WORK REQUEST: Gather all lines with "Choose" from the records.

EXERCISE INPUT Block Start

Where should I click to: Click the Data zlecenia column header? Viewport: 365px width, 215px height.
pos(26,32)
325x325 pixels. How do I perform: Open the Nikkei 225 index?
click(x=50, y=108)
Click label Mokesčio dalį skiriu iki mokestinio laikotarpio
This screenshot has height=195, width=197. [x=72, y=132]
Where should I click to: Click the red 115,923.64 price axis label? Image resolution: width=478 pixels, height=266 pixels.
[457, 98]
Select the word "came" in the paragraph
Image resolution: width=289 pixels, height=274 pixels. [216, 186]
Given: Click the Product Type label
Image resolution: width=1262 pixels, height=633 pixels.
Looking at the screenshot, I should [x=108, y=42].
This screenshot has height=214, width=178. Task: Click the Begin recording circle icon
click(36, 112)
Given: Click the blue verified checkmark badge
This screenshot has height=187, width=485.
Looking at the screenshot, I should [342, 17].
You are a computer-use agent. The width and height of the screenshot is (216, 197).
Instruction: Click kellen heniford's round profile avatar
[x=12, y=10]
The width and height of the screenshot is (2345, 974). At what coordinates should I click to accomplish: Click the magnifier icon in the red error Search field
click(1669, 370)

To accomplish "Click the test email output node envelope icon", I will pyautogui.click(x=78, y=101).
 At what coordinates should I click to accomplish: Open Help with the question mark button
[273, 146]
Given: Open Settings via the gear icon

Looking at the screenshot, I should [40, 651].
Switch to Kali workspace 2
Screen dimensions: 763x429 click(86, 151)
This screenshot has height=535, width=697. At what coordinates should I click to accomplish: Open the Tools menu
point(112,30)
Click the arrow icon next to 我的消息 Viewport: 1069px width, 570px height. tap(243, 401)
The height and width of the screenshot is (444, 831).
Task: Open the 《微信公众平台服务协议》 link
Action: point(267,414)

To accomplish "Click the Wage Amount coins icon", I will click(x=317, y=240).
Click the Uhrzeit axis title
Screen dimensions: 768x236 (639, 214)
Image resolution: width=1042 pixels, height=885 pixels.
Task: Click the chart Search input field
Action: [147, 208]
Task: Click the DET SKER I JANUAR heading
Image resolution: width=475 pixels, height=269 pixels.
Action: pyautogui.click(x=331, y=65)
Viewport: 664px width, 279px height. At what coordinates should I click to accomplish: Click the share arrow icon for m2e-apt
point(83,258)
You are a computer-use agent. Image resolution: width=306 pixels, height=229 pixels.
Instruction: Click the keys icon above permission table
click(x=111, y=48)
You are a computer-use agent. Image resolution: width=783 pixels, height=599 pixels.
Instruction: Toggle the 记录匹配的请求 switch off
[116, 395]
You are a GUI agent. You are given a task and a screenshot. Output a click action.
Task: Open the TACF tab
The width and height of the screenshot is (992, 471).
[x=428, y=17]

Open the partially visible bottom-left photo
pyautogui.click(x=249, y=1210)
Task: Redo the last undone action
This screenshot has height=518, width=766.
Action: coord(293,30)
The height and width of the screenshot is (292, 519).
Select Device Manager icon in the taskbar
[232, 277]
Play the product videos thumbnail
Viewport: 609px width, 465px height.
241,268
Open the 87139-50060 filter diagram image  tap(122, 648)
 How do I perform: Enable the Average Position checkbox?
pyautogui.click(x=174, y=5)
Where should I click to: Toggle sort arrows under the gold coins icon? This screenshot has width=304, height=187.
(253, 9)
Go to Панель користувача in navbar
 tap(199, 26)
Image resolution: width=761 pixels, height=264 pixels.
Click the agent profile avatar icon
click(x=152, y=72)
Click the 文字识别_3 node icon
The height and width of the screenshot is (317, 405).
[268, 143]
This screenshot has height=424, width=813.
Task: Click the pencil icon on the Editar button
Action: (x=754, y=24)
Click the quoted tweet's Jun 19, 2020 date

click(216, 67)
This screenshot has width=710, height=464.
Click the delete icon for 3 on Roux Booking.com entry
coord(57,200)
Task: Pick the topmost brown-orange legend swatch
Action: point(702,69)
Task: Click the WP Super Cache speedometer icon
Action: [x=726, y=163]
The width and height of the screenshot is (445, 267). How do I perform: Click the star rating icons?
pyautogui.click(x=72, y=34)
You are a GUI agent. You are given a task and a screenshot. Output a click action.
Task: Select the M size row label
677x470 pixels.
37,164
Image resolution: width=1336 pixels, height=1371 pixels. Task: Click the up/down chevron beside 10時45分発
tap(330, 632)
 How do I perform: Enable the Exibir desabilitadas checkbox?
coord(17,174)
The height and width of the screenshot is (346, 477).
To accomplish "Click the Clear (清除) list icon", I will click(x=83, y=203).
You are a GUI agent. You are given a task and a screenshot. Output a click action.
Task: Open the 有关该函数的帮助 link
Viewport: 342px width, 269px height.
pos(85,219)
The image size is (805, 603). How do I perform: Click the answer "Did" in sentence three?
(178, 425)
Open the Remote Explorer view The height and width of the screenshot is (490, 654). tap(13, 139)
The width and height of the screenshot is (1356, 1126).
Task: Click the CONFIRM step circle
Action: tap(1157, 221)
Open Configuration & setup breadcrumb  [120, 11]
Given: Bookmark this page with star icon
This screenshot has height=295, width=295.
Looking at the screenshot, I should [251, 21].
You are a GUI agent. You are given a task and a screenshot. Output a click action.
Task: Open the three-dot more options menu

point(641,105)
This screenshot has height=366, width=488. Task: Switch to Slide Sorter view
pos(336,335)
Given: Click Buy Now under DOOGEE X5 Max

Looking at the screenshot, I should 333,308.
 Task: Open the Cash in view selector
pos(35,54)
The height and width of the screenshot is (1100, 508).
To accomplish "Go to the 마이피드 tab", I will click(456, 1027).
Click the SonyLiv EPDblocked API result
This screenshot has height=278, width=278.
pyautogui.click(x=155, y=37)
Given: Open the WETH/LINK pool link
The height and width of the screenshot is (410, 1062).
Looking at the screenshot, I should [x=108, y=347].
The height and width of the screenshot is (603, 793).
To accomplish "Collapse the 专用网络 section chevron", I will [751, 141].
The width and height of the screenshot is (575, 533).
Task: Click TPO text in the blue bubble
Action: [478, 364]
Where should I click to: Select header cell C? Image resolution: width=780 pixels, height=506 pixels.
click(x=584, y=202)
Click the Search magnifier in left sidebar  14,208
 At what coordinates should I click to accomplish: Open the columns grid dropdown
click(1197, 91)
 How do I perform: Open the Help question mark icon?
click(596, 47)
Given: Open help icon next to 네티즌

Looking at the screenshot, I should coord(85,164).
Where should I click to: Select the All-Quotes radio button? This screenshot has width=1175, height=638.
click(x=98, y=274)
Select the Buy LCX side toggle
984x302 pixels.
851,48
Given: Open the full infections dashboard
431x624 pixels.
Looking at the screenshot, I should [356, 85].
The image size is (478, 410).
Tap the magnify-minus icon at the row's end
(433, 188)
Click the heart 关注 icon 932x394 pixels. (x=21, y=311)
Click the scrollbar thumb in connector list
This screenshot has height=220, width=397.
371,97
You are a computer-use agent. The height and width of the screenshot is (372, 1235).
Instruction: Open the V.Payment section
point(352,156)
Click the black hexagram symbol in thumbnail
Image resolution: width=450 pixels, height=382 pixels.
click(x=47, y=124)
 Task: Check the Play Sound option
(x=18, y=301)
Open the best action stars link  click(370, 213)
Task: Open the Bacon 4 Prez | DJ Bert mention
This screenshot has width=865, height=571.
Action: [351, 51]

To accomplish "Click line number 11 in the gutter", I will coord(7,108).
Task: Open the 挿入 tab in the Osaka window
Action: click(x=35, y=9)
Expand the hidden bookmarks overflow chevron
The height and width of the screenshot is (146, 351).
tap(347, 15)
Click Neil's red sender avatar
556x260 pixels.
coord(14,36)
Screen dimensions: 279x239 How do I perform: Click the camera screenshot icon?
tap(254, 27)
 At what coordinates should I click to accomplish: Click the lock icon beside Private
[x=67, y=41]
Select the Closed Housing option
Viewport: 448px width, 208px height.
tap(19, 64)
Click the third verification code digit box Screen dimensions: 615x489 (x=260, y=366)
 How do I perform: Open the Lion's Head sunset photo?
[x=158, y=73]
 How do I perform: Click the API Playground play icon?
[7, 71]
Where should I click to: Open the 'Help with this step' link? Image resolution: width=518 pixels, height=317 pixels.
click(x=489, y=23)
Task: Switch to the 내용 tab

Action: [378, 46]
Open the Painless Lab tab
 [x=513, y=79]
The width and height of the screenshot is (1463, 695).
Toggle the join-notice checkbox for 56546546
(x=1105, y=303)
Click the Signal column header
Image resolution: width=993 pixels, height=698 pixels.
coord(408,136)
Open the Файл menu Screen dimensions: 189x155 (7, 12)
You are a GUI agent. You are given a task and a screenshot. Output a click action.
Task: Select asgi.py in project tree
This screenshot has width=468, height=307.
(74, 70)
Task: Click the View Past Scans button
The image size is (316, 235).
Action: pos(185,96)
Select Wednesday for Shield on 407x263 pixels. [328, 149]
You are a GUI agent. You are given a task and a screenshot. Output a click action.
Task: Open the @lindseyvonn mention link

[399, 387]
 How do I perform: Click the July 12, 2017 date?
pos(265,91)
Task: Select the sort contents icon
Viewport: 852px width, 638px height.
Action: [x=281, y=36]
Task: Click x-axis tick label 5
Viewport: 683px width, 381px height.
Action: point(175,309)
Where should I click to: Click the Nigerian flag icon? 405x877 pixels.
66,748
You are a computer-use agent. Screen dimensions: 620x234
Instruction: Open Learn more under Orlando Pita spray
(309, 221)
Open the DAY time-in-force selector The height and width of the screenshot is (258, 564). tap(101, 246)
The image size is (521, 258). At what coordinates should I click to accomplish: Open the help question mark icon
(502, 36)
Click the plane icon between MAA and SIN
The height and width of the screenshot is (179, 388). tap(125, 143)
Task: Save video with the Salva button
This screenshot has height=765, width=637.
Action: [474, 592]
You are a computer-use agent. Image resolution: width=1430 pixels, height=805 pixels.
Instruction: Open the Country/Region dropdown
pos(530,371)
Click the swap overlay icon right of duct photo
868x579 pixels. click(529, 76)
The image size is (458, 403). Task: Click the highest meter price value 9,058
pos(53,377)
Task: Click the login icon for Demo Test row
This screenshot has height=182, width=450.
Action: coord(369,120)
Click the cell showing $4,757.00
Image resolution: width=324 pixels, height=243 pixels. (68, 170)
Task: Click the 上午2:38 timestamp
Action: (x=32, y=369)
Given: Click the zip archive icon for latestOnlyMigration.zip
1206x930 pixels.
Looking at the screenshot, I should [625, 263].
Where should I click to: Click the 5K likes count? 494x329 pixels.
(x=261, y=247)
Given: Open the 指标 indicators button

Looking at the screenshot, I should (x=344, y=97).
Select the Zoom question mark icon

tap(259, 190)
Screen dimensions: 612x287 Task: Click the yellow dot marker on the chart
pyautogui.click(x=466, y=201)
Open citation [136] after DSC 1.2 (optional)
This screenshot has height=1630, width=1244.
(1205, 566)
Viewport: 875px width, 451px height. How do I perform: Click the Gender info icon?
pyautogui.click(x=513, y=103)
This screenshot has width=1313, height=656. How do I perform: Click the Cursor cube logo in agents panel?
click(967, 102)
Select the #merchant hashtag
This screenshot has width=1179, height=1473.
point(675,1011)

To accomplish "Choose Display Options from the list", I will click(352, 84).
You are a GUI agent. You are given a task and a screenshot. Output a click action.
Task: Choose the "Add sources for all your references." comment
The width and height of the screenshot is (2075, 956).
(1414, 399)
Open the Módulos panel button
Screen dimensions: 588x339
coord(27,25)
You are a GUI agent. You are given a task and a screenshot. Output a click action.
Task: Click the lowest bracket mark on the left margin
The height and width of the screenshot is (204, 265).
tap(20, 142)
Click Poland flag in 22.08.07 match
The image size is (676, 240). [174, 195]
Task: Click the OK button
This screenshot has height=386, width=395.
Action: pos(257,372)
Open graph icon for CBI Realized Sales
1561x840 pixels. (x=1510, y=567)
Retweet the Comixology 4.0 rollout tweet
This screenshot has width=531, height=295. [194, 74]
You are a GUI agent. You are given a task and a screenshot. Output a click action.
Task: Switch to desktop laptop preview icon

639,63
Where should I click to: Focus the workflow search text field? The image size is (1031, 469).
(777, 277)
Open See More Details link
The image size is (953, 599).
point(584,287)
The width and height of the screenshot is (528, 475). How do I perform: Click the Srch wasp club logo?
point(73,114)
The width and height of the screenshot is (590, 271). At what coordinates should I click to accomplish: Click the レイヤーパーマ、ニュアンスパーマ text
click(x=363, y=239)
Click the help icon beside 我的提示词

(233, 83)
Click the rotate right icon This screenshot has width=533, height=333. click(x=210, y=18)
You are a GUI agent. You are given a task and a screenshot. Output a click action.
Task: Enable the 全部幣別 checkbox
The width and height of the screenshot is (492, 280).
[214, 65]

EXERCISE INPUT Block End

TASK RESULT:
To accomplish "Choose Display Options from the list", I will click(352, 84).
Task: Choose the "Add sources for all your references." comment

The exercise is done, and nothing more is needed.